* _WORK ITEM_:
Write out only the tail of the records, beginning at the line containing "Open the 创业板指" and including the last line, exactly as written.

* _Pixel coordinate grounding data_:
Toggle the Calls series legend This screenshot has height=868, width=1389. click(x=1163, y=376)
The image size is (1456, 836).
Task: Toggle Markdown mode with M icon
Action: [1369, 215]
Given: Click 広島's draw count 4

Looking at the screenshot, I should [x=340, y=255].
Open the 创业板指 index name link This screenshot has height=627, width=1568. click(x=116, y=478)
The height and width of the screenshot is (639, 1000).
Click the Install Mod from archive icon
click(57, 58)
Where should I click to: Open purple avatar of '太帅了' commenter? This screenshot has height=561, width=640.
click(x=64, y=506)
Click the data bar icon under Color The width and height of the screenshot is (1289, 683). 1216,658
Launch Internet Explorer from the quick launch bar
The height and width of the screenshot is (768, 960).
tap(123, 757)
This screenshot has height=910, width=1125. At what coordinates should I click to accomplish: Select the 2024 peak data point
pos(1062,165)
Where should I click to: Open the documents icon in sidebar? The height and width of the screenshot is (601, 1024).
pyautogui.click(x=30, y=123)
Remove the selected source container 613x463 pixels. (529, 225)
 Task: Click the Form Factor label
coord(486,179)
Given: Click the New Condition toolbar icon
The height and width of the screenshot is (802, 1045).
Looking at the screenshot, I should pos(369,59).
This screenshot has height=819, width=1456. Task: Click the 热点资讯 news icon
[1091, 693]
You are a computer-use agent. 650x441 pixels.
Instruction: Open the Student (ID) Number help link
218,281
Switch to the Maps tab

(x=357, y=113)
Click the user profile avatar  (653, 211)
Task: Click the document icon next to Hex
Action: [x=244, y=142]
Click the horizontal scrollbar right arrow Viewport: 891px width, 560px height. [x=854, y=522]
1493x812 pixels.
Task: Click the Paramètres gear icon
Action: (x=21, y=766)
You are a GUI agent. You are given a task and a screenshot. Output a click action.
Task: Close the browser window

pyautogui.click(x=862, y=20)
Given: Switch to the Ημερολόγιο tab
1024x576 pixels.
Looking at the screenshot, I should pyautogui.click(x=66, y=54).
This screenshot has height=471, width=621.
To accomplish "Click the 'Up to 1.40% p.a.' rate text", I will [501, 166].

* _SOLUTION FOR THIS TASK_:
Open the 创业板指 index name link This screenshot has height=627, width=1568. click(x=116, y=478)
The height and width of the screenshot is (639, 1000).
Click the Install Mod from archive icon
click(57, 58)
Where should I click to: Open purple avatar of '太帅了' commenter? This screenshot has height=561, width=640.
click(x=64, y=506)
Click the data bar icon under Color The width and height of the screenshot is (1289, 683). 1216,658
Launch Internet Explorer from the quick launch bar
The height and width of the screenshot is (768, 960).
tap(123, 757)
This screenshot has height=910, width=1125. At what coordinates should I click to accomplish: Select the 2024 peak data point
pos(1062,165)
Where should I click to: Open the documents icon in sidebar? The height and width of the screenshot is (601, 1024).
pyautogui.click(x=30, y=123)
Remove the selected source container 613x463 pixels. (529, 225)
 Task: Click the Form Factor label
coord(486,179)
Given: Click the New Condition toolbar icon
The height and width of the screenshot is (802, 1045).
Looking at the screenshot, I should pos(369,59).
This screenshot has height=819, width=1456. Task: Click the 热点资讯 news icon
[1091, 693]
You are a computer-use agent. 650x441 pixels.
Instruction: Open the Student (ID) Number help link
218,281
Switch to the Maps tab

(x=357, y=113)
Click the user profile avatar  (653, 211)
Task: Click the document icon next to Hex
Action: [x=244, y=142]
Click the horizontal scrollbar right arrow Viewport: 891px width, 560px height. [x=854, y=522]
1493x812 pixels.
Task: Click the Paramètres gear icon
Action: (x=21, y=766)
You are a GUI agent. You are given a task and a screenshot. Output a click action.
Task: Close the browser window

pyautogui.click(x=862, y=20)
Given: Switch to the Ημερολόγιο tab
1024x576 pixels.
Looking at the screenshot, I should pyautogui.click(x=66, y=54).
This screenshot has height=471, width=621.
To accomplish "Click the 'Up to 1.40% p.a.' rate text", I will [501, 166].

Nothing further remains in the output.